In other words, one wild ride in the Spirit is not enough. Soon they want another one, and a bigger one. And friend, Christian life honestly can descend into a search for more tears, more drums, more swaying, more falling on your face or being “slain in the Spirit,” more emotion and an ever-bigger and bigger high. “Many are caught in these toils today,” Packer very forthrightly tells us.
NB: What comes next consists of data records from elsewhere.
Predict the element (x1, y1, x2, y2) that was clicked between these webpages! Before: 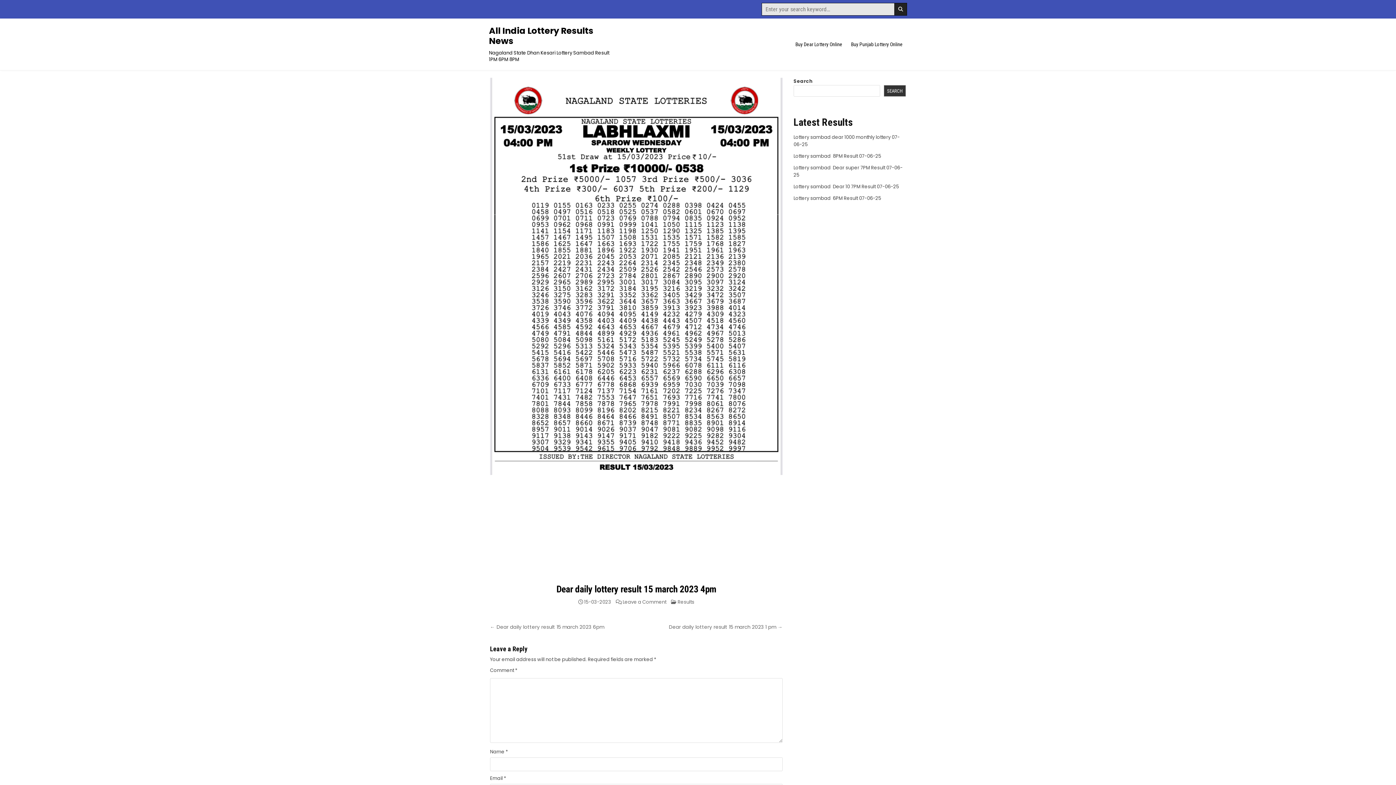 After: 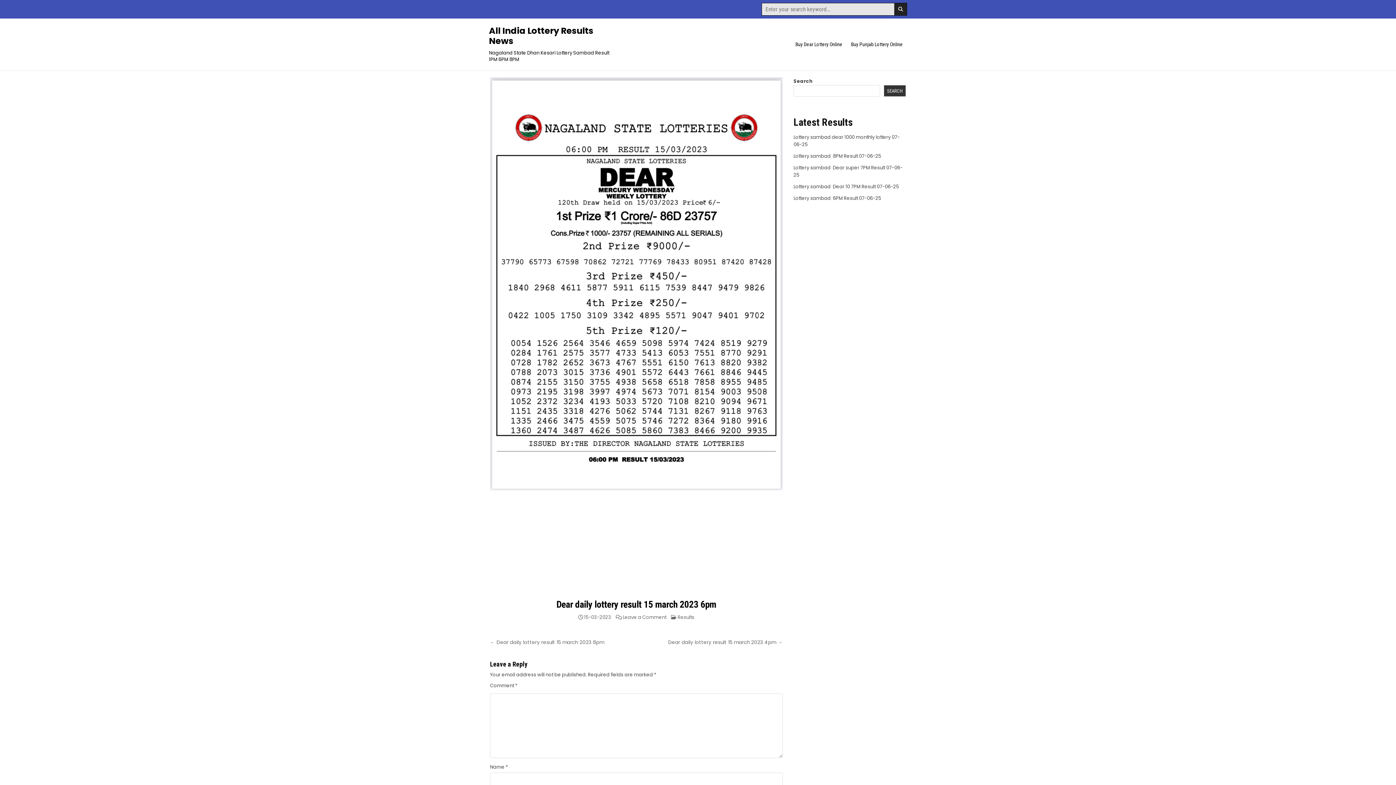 Action: label: ← Dear daily lottery result 15 march 2023 6pm bbox: (490, 624, 604, 631)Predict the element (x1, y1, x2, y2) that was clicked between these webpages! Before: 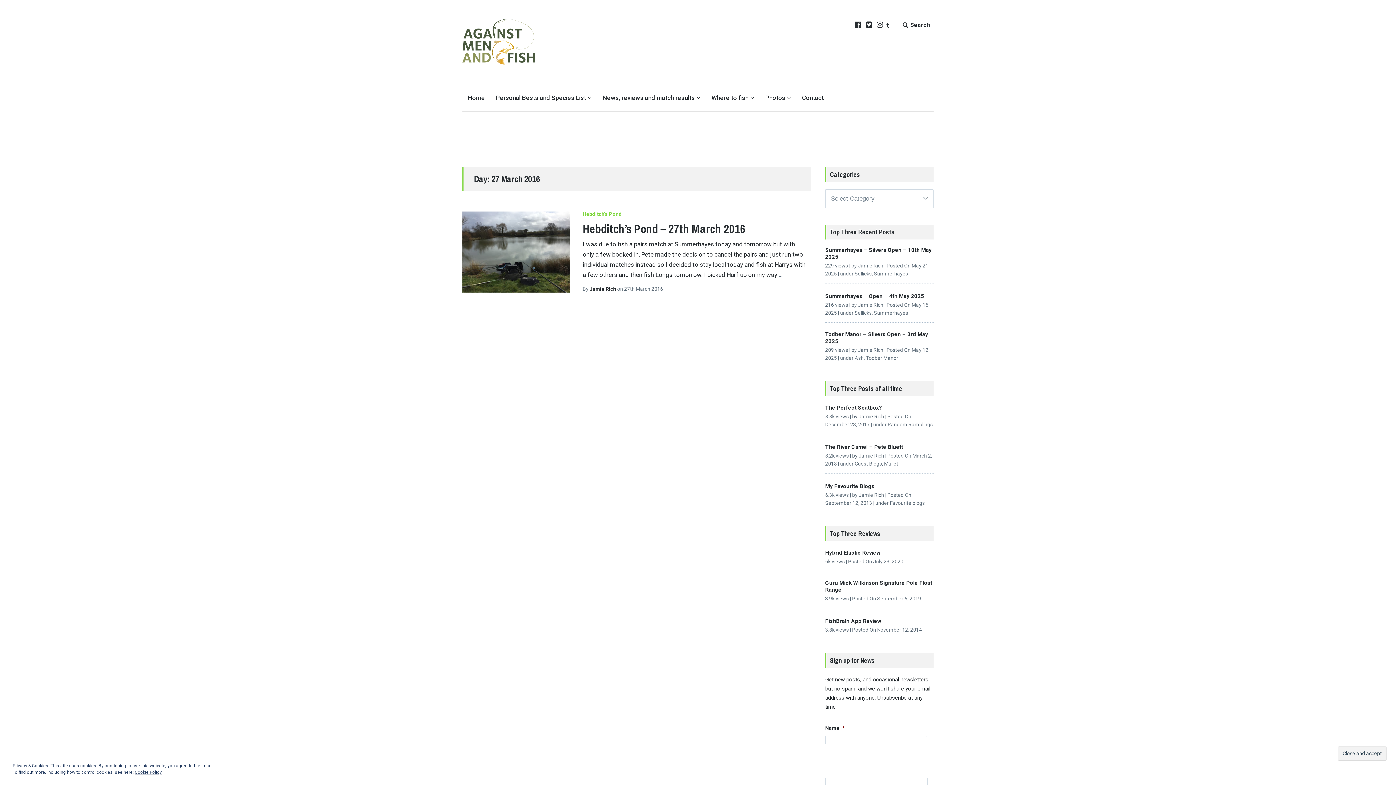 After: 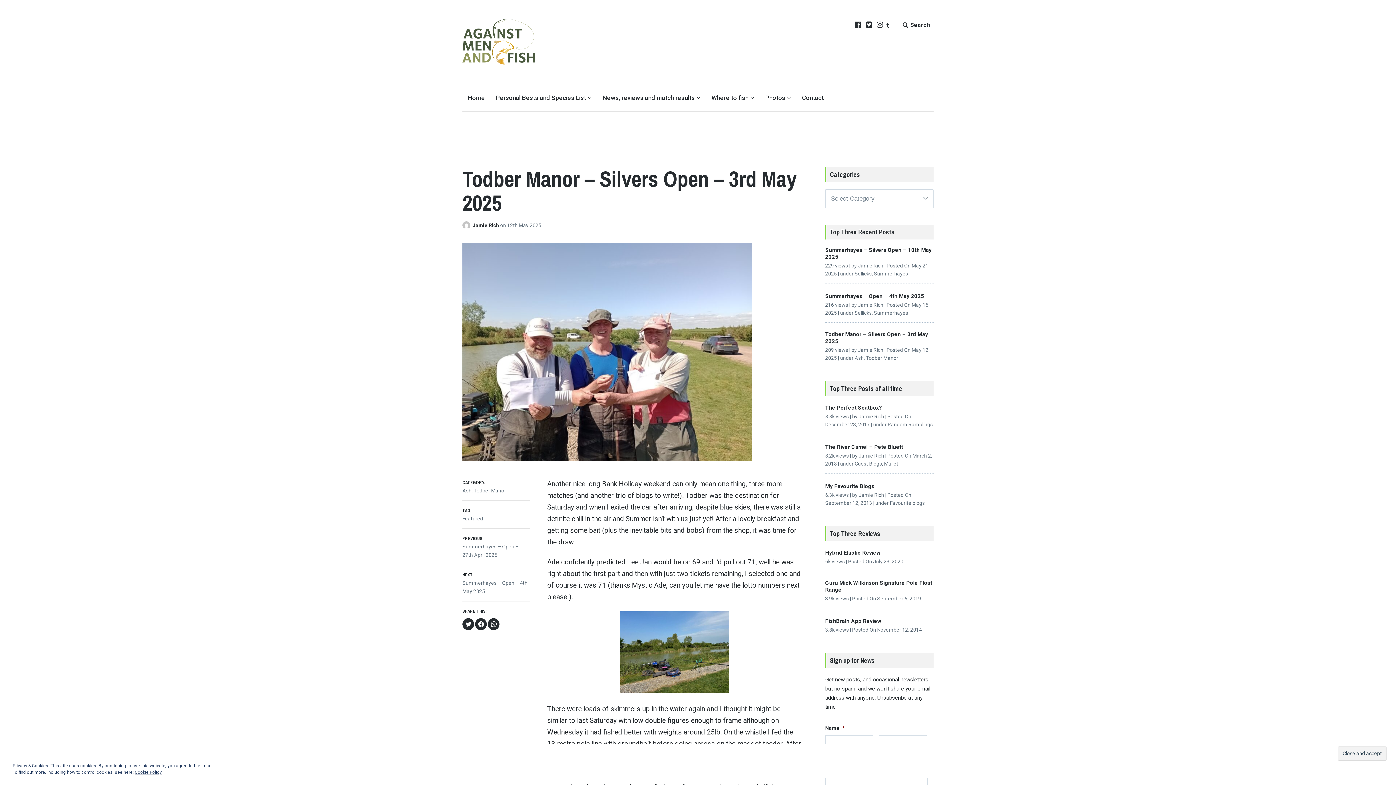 Action: label: Todber Manor – Silvers Open – 3rd May 2025 bbox: (825, 331, 933, 345)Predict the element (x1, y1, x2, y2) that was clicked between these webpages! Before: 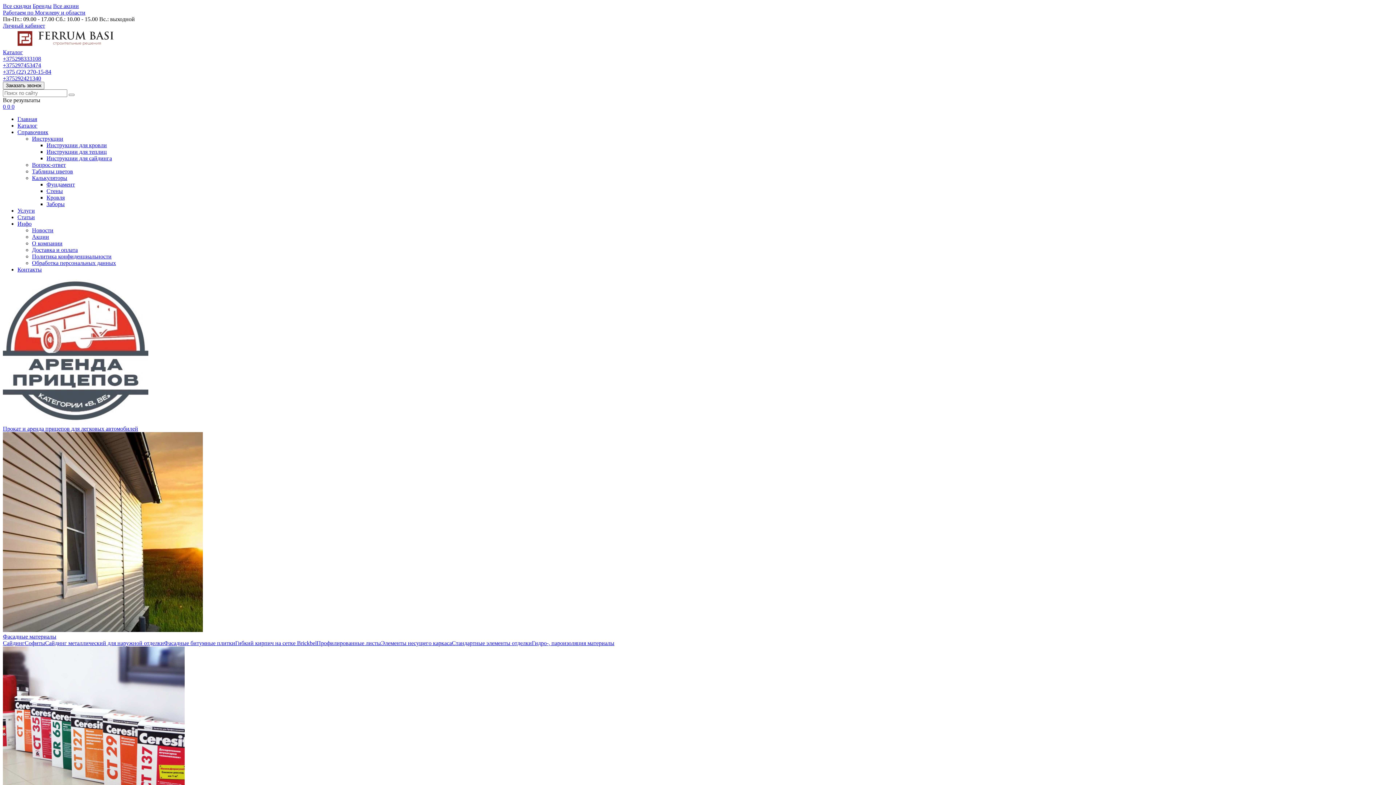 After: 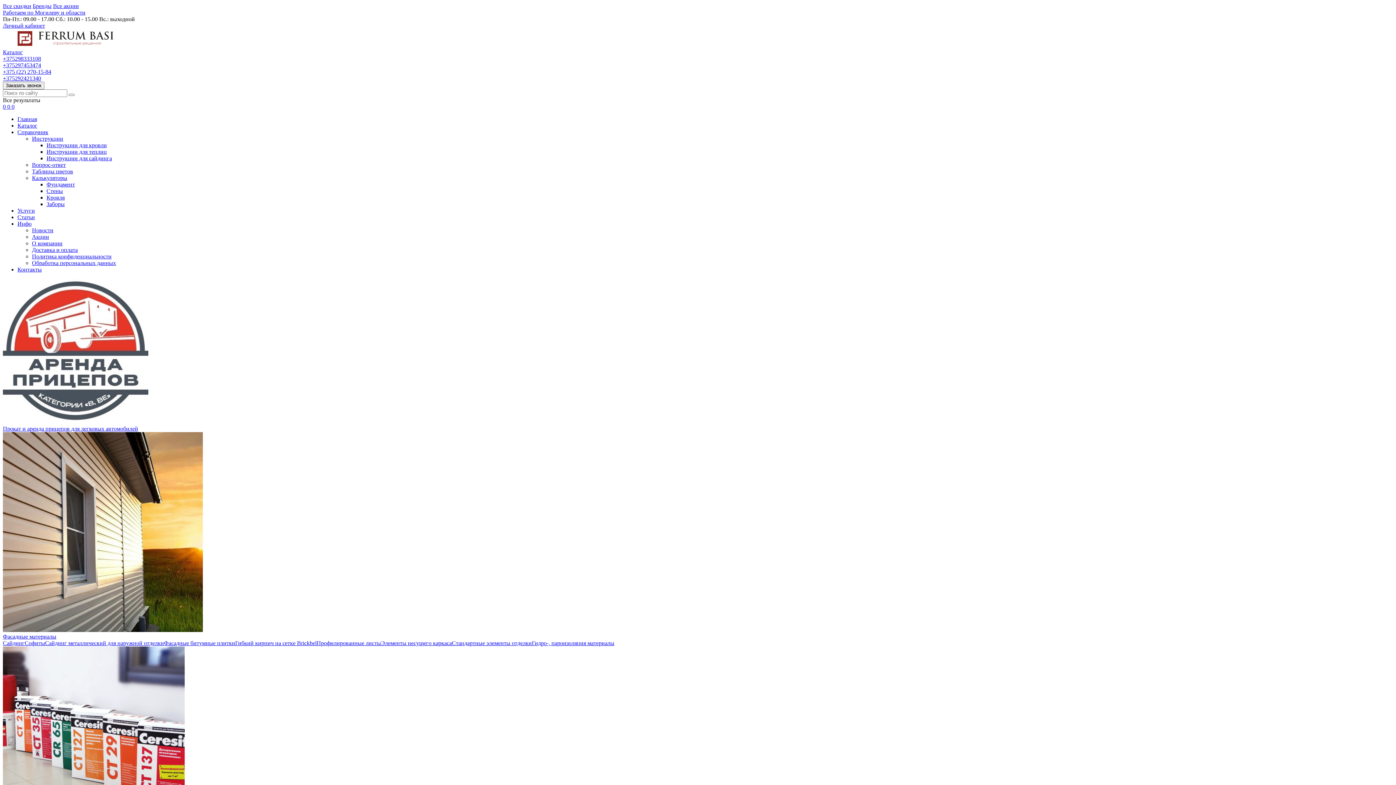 Action: bbox: (46, 181, 74, 187) label: ФундаментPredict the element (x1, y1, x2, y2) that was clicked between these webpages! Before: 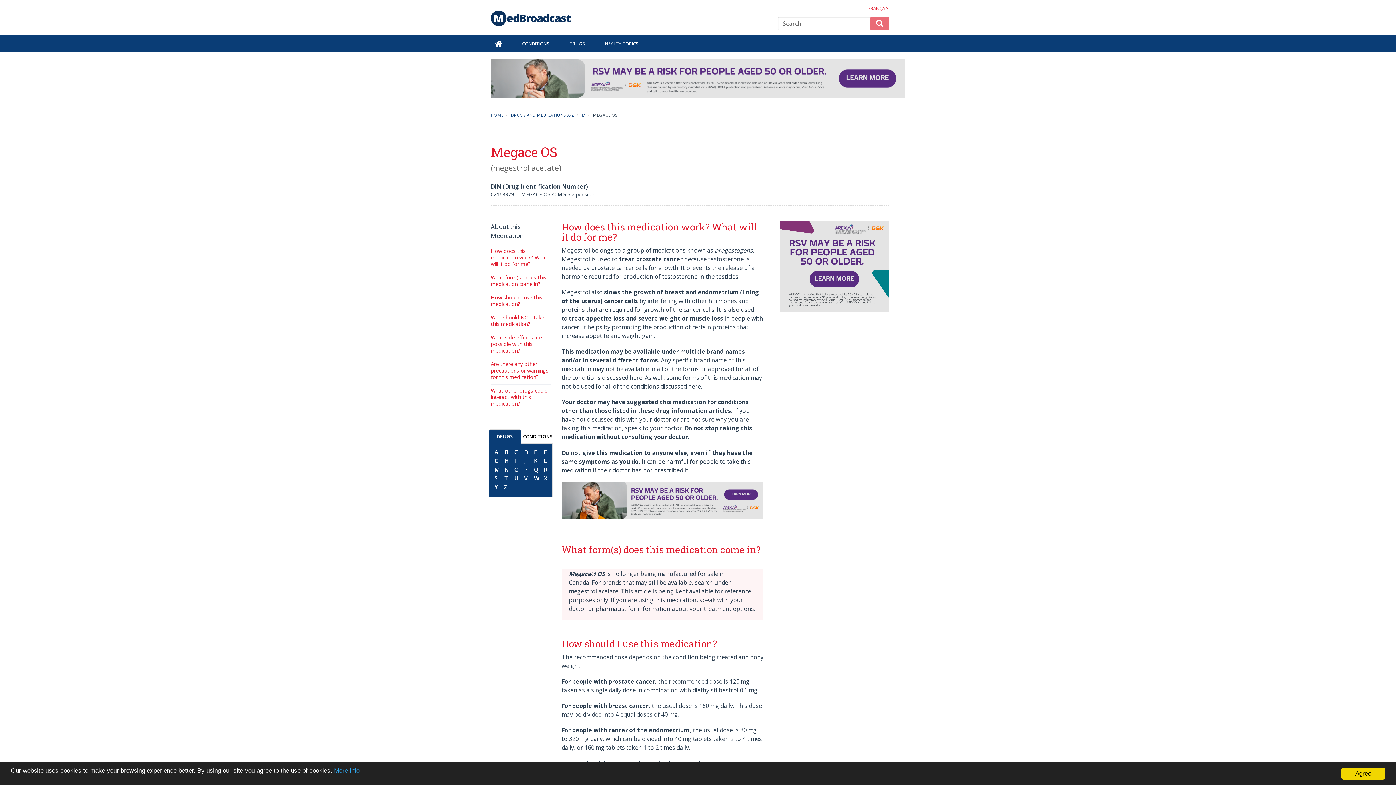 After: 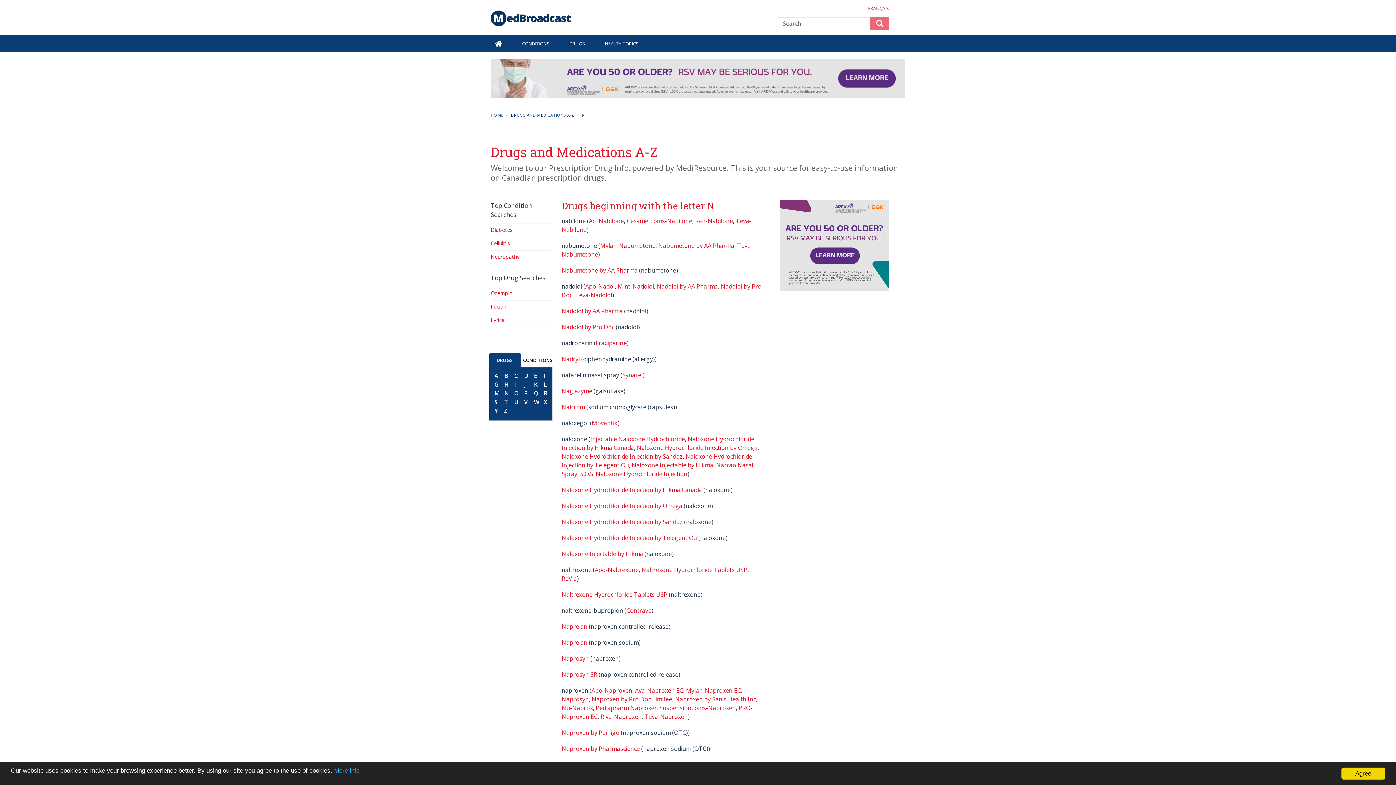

I remember an episode a few years ago on the sitcom, Everybody Loves Raymond, where Debra, played by Patricia Heaton, wanted Raymond and the kids out of the house. Nobody knew why. Was something wrong? Ray was worried, so he snuck back over and looked in the window. Lo and behold, Debra was crying! For no reason! She simply felt like crying. “Having a good cry,” as the old expression goes. She knew a book she could read, and some music she could play, which would bring her to tears. Her own little Long Island “Keswick experience.” And she told Ray: “Sometimes a woman just feels like crying. Just because.”

We often fall into the trap of saying: “A good sermon is one that makes me laugh — or cry. I want to feel something.” And we blame the Holy Spirit if our Christianity isn’t very emotional.

We’re out of time, but tomorrow our study is going to bring us some wonderful news. Dr. Packer encourages us with these words:

“What help is needed here? The light shed by the truth of ADOPTION on the ministry of the Spirit gives the answer.”

We’re going to find that it’s not the Holy Spirit’s job to take us to Disneyland; it’s His job to simply take us Home.